In 2015, Schell established a partnership with the ReWork Project in Austin—a community jobs program whose mission is to provide meaningful work to help lift people out of homelessness—to build and paint turquoise tables for sale in the Austin area. Orders for the tables are still coming in.

More Than a Movement

When COVID-19 arrived, everything came to a stop. Schell pulled back from all social media, and while she did try having live video gatherings at the beginning, it wasn’t sustainable.

“I thought the whole thing would just shrivel up, and I would move on,” she said.

But, in fact, the opposite happened.

“More people were getting tables, more people were sending emails about how they could still meet outside, and how lawn chairs could be moved around the table to be 6 feet apart,” Schell said.

“I was never the hero of this story. The turquoise table was never the hero of this story. The people are the heroes of this story. People need one another, and we’re going to find a way to gather, no matter what.”

Schell no longer manages any of the social media accounts, although the online group still exists and lives on.

“It doesn’t need me,” she said. “The beauty of the movement is that it doesn’t really need a leader. By simply sharing my story, others are encouraged to start their own turquoise table communities.”
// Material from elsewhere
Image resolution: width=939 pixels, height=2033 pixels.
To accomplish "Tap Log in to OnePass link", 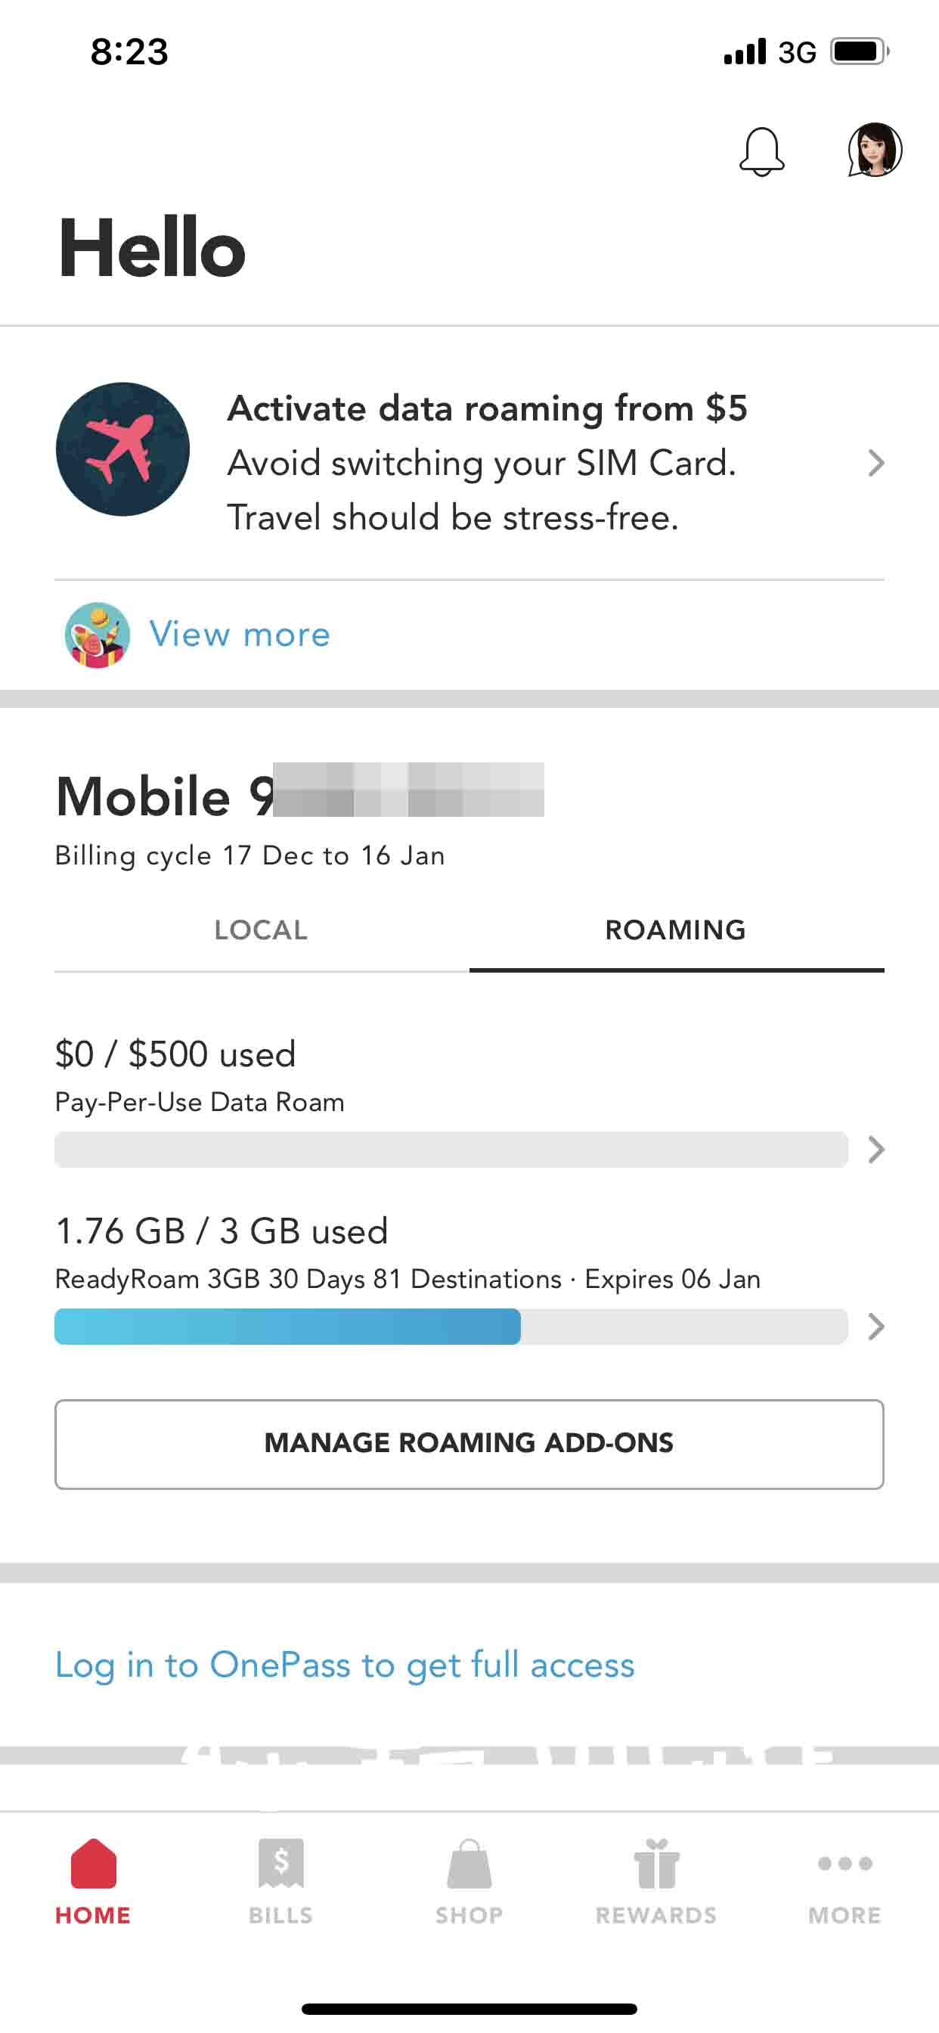I will pos(345,1664).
Schell is still discerning what the next stage of her story will be. For now, she continues to host regular gatherings at her own turquoise table, and says she's "still busy replying to emails from people who take the time to write ... and share their stories or ask advice.”

She dreams of one day writing a cookbook, because “food, faith, and hospitality" are always at the core of her work, and she sees hospitality as a gesture of the heart.

“There’s a simplicity that attracts us,” she said. “I’m just showing up.”

Tips for Building Community in Your Neighborhood

Schell has five pieces of advice for anyone who wants to start a community gathering place—with or without a turquoise table.
  • “Begin to take notice. Every neighborhood has a rhythm. Is there a time of day when people are out walking dogs, do people ride bikes, is there a school bus that stops somewhere nearby, is there a time when traffic is busier?” Notice when people are out and about in your neighborhood and the reasons that bring them outside.
  • “Ask yourself what you would like to see happen, or what you feel is missing.”
  • “Do a parallel assessment: ‘What is going on in my neighborhood and what would I like to add?’ At some point, there’s going to be a crossover—meeting a need will cross with the rhythm.”
  • “Show up! You can have dreams of meeting people all day long, but at some point, you just have to show up.” Since this is the hardest thing to do, Schell recommends asking a friend to come with you.
  • Be creative. “There are turquoise tables in libraries, hospitals, universities, markets ... anywhere people gather!”
Hazel Atkins loved teaching English literature to undergraduate students at the University of Ottawa before becoming a stay-at-home mom, enthusiastic gardener, and freelance writer.